Give back an exact copy of the lines in the records below, from the line that has "Click the Datahub API Key field" through the line that has "This screenshot has height=600, width=800.", and nothing besides.

==== Exercise data

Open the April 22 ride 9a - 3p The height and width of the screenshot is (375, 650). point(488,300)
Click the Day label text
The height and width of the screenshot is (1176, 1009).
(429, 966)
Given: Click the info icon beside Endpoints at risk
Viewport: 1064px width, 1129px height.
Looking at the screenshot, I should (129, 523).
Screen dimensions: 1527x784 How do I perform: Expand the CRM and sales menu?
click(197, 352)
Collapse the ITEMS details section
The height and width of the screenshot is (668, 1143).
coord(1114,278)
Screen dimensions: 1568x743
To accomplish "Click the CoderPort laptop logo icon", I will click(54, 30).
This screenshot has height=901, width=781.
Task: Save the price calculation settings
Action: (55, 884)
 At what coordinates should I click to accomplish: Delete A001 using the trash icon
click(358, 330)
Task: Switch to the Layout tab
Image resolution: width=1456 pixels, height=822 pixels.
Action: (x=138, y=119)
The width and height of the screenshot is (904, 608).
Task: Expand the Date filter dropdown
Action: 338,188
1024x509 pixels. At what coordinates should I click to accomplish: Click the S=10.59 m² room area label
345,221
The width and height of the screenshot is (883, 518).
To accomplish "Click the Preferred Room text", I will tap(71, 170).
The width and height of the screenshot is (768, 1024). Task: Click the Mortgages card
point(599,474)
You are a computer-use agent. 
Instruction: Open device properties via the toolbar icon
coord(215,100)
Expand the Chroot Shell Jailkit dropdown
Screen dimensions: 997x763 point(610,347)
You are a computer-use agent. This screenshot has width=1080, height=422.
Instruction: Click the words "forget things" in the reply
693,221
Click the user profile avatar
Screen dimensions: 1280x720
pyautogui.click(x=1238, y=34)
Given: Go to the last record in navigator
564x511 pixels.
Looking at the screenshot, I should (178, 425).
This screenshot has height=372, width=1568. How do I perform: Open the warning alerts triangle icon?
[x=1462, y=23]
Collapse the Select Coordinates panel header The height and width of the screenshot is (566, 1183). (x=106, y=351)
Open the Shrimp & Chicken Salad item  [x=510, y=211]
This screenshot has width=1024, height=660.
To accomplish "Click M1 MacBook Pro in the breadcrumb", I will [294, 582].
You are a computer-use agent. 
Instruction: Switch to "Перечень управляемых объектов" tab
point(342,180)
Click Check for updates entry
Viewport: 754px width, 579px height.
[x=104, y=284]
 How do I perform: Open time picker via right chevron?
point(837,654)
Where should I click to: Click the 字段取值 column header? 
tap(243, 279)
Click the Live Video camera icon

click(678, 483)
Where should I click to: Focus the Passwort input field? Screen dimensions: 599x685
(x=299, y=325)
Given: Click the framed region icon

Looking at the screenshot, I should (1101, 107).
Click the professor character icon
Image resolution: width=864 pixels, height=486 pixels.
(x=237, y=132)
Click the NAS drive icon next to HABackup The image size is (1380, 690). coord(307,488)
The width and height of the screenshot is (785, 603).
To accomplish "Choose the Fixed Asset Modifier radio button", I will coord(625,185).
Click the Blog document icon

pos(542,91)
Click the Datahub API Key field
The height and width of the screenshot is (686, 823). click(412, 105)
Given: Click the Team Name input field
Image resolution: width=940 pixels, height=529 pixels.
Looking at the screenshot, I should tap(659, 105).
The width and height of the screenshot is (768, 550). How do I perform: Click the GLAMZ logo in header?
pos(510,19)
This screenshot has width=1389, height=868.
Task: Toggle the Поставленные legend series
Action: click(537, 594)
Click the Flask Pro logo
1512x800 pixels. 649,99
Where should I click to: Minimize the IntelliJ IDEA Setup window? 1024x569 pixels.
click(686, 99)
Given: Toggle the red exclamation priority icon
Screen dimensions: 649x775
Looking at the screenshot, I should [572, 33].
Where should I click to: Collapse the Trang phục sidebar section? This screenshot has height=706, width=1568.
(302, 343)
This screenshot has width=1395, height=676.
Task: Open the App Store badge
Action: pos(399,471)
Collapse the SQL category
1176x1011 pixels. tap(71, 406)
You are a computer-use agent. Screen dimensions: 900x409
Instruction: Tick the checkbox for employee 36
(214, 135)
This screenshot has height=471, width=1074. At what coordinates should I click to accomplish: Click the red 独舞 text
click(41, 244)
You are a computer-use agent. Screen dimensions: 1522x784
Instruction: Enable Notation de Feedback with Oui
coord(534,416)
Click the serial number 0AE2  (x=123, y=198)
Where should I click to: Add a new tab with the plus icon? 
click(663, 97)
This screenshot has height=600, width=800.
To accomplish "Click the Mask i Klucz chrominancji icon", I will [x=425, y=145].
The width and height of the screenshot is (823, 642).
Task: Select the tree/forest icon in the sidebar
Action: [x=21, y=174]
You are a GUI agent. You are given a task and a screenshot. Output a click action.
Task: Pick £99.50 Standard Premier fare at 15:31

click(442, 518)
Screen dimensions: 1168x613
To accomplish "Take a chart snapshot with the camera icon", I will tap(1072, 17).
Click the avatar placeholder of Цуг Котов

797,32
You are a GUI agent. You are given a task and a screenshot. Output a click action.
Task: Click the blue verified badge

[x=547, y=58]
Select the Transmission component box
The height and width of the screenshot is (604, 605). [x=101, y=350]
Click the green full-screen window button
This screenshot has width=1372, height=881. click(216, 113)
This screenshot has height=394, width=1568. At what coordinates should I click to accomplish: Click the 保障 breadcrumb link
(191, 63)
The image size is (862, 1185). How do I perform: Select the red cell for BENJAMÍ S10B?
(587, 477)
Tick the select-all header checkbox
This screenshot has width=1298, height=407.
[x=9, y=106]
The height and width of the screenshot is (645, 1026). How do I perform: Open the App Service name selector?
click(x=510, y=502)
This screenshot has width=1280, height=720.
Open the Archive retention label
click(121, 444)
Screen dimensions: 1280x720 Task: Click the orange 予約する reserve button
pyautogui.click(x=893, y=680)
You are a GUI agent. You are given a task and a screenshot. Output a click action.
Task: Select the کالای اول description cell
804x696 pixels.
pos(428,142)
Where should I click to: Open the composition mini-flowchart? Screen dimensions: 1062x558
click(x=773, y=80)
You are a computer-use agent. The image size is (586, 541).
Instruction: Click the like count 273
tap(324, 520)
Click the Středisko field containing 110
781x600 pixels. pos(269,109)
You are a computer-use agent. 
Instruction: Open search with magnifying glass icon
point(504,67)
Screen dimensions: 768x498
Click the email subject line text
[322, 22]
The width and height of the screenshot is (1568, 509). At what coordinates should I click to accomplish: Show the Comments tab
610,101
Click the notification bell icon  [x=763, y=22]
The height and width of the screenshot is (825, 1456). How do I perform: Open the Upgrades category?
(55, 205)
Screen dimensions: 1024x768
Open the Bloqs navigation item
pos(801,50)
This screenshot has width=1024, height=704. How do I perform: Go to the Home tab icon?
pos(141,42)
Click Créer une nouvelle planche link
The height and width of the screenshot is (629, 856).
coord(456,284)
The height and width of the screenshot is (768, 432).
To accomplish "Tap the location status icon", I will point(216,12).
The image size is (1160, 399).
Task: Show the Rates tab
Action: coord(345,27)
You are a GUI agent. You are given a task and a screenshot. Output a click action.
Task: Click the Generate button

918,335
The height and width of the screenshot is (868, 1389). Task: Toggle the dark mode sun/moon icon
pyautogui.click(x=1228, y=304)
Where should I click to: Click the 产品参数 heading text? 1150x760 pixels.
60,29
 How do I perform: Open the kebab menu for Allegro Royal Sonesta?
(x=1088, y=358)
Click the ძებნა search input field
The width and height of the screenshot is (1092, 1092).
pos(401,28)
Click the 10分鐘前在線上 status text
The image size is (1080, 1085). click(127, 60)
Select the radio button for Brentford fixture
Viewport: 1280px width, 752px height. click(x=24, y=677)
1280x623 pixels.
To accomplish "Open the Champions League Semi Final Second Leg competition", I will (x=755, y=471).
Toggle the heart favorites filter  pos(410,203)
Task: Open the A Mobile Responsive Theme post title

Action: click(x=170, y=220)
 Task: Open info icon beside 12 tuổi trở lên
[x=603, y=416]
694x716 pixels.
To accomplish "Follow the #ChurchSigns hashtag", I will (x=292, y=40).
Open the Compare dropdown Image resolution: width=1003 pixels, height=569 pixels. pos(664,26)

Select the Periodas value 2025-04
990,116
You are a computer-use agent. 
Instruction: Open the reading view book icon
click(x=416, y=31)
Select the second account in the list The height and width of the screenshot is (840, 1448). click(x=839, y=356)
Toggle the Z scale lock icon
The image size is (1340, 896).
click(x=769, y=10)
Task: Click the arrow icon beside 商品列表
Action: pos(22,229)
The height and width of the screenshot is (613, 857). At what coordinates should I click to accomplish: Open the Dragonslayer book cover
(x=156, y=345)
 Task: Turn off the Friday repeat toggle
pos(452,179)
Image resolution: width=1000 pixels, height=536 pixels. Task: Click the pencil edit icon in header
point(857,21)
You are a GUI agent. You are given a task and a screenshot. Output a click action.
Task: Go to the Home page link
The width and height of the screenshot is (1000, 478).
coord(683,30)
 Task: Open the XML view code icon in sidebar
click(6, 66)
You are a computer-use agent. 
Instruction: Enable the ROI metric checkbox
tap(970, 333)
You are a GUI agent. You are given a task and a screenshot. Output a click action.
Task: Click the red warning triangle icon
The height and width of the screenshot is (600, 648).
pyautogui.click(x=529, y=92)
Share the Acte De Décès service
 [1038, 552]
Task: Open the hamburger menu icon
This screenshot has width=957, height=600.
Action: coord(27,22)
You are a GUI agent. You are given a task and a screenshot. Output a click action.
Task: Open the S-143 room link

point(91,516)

========

▶ [Solution]
Click the Datahub API Key field
The height and width of the screenshot is (686, 823). click(412, 105)
Given: Click the Team Name input field
Image resolution: width=940 pixels, height=529 pixels.
Looking at the screenshot, I should tap(659, 105).
The width and height of the screenshot is (768, 550). How do I perform: Click the GLAMZ logo in header?
pos(510,19)
This screenshot has width=1389, height=868.
Task: Toggle the Поставленные legend series
Action: click(537, 594)
Click the Flask Pro logo
1512x800 pixels. 649,99
Where should I click to: Minimize the IntelliJ IDEA Setup window? 1024x569 pixels.
click(686, 99)
Given: Toggle the red exclamation priority icon
Screen dimensions: 649x775
Looking at the screenshot, I should [572, 33].
Where should I click to: Collapse the Trang phục sidebar section? This screenshot has height=706, width=1568.
(302, 343)
This screenshot has width=1395, height=676.
Task: Open the App Store badge
Action: pos(399,471)
Collapse the SQL category
1176x1011 pixels. tap(71, 406)
You are a computer-use agent. Screen dimensions: 900x409
Instruction: Tick the checkbox for employee 36
(214, 135)
This screenshot has height=471, width=1074. At what coordinates should I click to accomplish: Click the red 独舞 text
click(41, 244)
You are a computer-use agent. Screen dimensions: 1522x784
Instruction: Enable Notation de Feedback with Oui
coord(534,416)
Click the serial number 0AE2  (x=123, y=198)
Where should I click to: Add a new tab with the plus icon? 
click(663, 97)
This screenshot has height=600, width=800.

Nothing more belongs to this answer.